The records below are to be transcribed exactly, with the pictures removed.

* * * * * * *

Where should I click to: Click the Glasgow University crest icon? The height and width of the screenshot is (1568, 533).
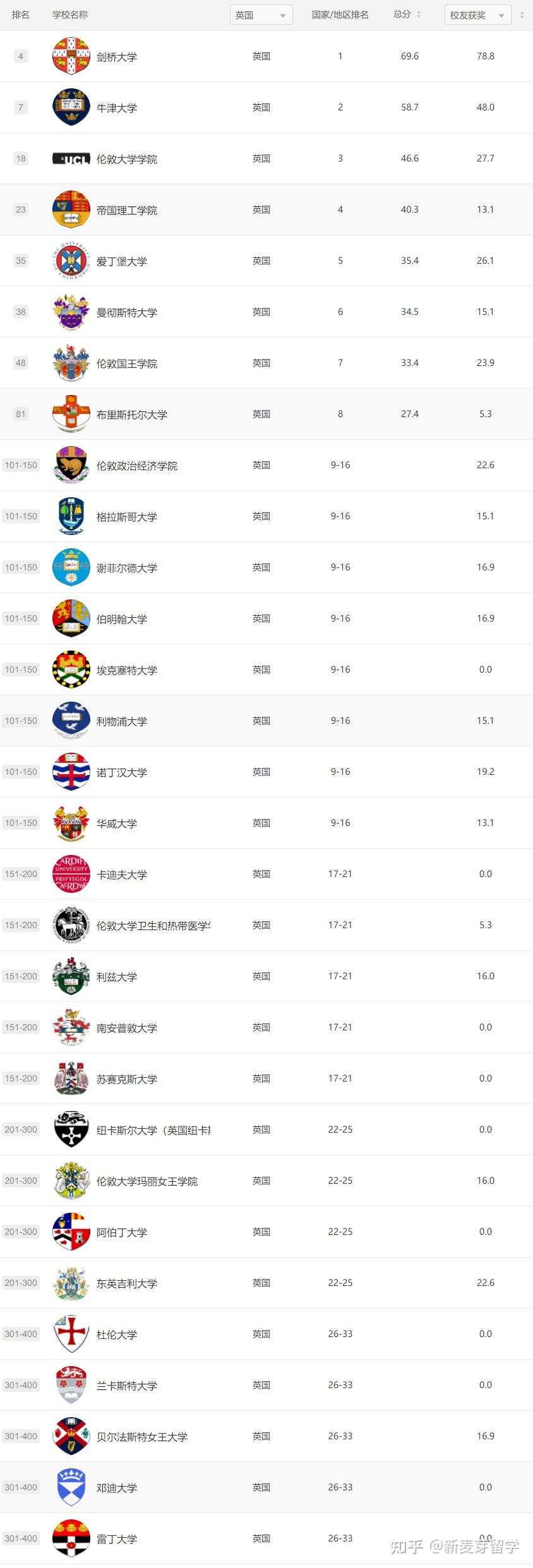point(71,517)
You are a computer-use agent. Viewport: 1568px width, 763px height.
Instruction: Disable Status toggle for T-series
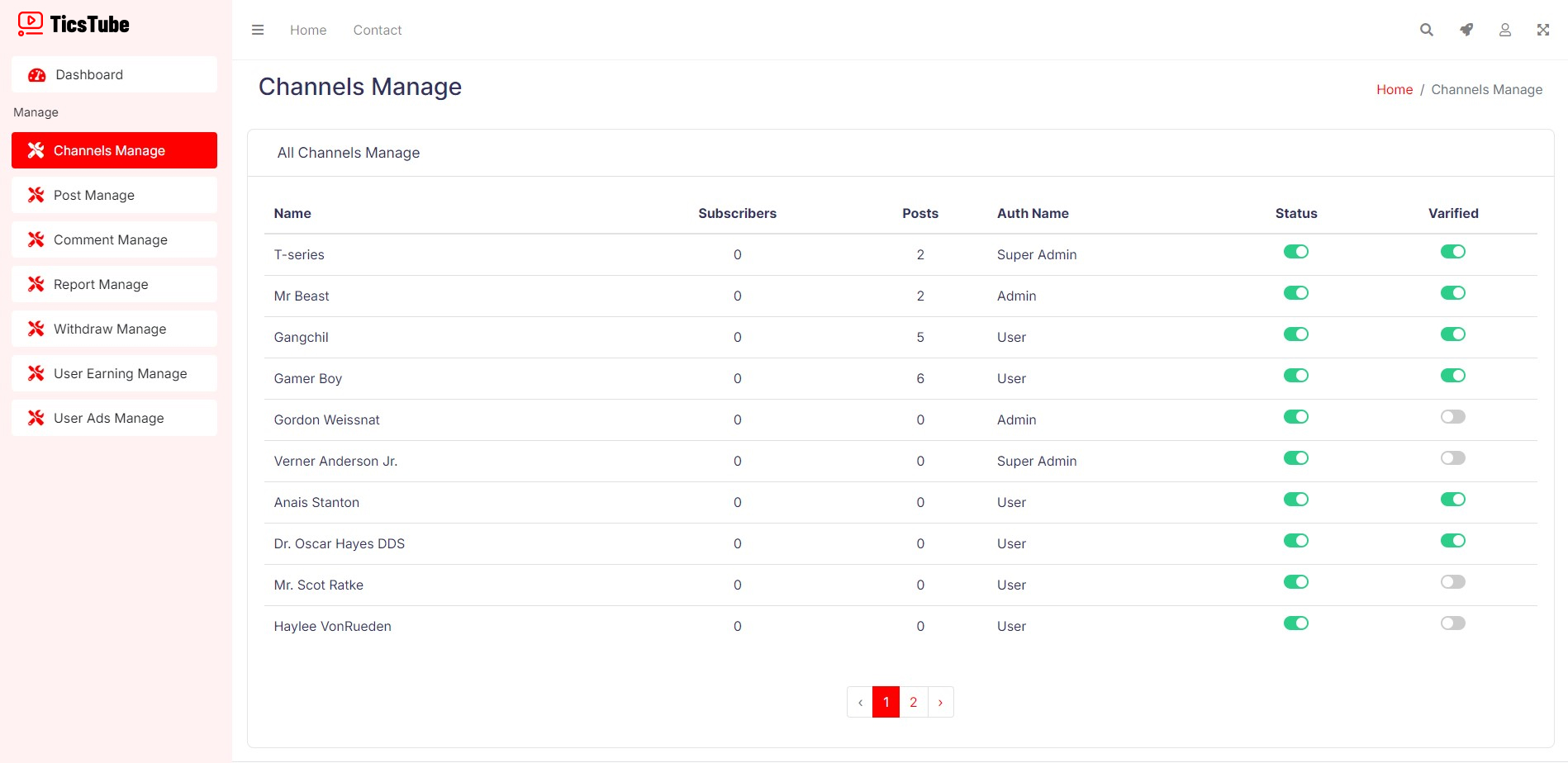click(x=1295, y=252)
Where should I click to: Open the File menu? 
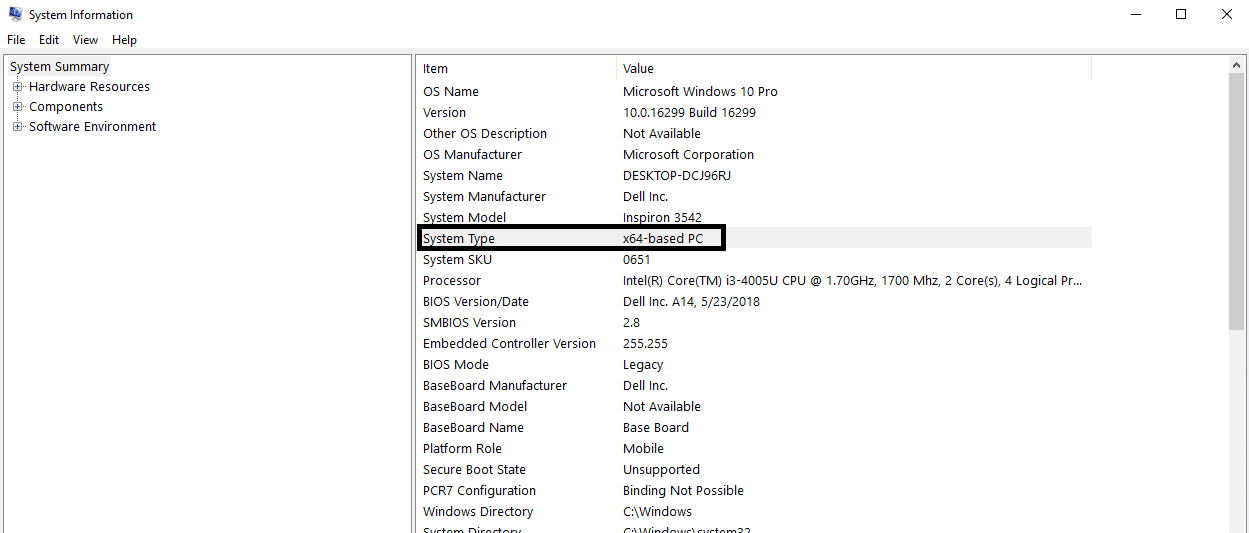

* * * * * * *

### THE ANSWER
Where should I click to: Click the Glasgow University crest icon? The height and width of the screenshot is (1568, 533).
point(71,517)
You are a computer-use agent. Viewport: 1568px width, 763px height.
Instruction: Disable Status toggle for T-series
click(x=1295, y=252)
Where should I click to: Open the File menu? 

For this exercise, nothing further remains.